Con derecho a roce

Odio que me llame ‘churri’

A muchos les da grima y a otros les gusta que les dediquen todo tipo de apelativos cariñosos. Y tú, ¿cómo  llamas habitualmente a tu pareja?

Los apelativos cariñosos constituyen un elemento importante en todas las relaciones amorosas. Son el "polo positivo" de las formas de tratamiento. De hecho, las parejas jóvenes no se llaman por su nombre sino que inventan nuevas denominaciones para dirigirse a los seres queridos, basadas en el nombre propio o inspiradas por otro tipo de asociación.

Cada pareja tiene su propio código de comunicación para diferenciarse del resto.

Para ellos: Juanma, Ricky, Javi… Para ellas: Patri, Lauri, Mari, Ali… Vamos, que el nombre propio tiende a desaparecer y en su lugar se emplean otros más íntimos según el grado de confianza y el tipo de relación.

Como norma general, y según un estudio realizado entre universitarios, las mujeres prefieren llamar a sus parejas mediante el apelativo cariñoso.
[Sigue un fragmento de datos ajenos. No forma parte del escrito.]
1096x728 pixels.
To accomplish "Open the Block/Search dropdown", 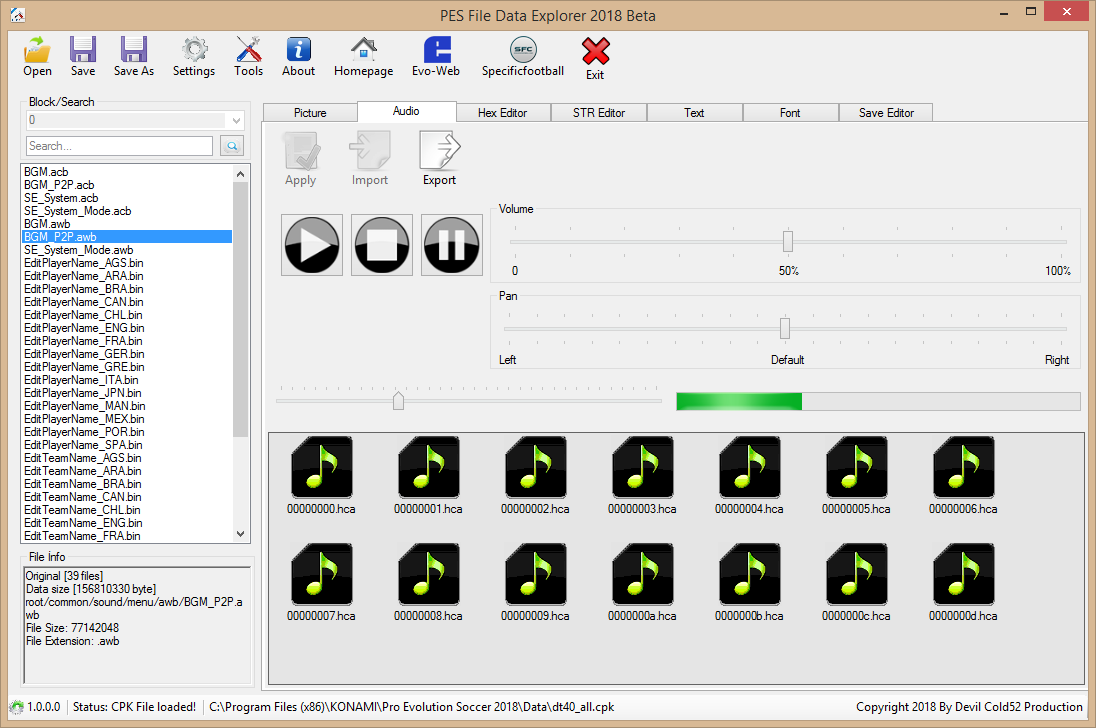I will pos(233,120).
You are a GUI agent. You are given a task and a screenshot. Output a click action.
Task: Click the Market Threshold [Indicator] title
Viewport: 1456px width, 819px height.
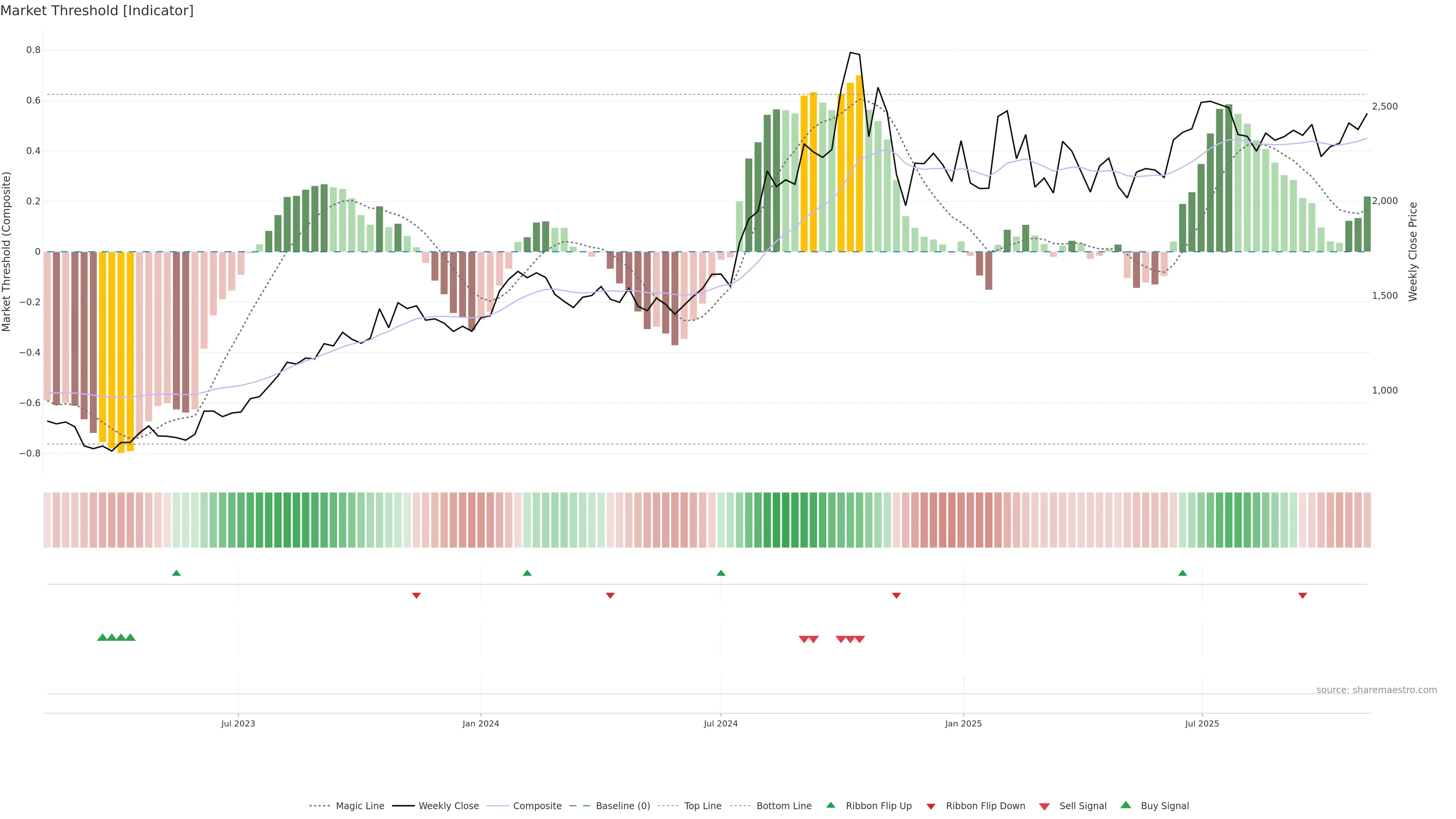[x=97, y=11]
Los hombres, por su parte, alternan el apelativo cariñoso con el nombre propio indistintamente.

Ellos llaman a sus novias princesa, vida, amor, cielo, reina, preciosa, churri, peque… Mientras que ellas prefieren utilizar vocablos personalizados en un 49 por ciento de los casos, en lugar de fórmulas consagradas como los hombres.

Por otro lado, hay que tener en cuenta que se suele utilizar un sistema diferente según el lugar de interacción y la gente que nos rodea. Pues no es lo mismo estar solos o en pleno momento de pasión, que acompañados por la familia o los amigos.

Por ejemplo, ellas suelen decantarse por el apodo que, en la mayor parte de los casos, procede de su grupo de amigos. Estos son rápidamente asimilados por las novias, que desean integrarse en el ambiente de su pareja en las mismas condiciones de camaradería.

[Relacioando: Pistas para saber que le gustas]

Del cari al morenazo

Cari o cariño y nene se llevan la palma, pero también son frecuentes expresiones como mi vida, mi amor, guapi, corazón, cielo, cosita

Aunque la realidad es que cuanto más jóvenes son los miembros de la pareja estos apelativos les resultan "desfasados, pastelosos o cursis" y optan por otros más actuales y desenfadados haciendo referencia al físico o las aptitudes en la cama como fiera, loba, chulazo, macizote, buenorro, cuerpo, tía buena, etc.

Incluso utilizan otras expresiones que, aunque parecen un insulto, encierran una actitud afectuosa. El efecto se consigue a través de la ironía y la intencionalidad. Por ejemplo: gordi, fea, petarda, atontado o enano.

A ti, ¿cuál es el que más te gusta? ¿Y el que más odias?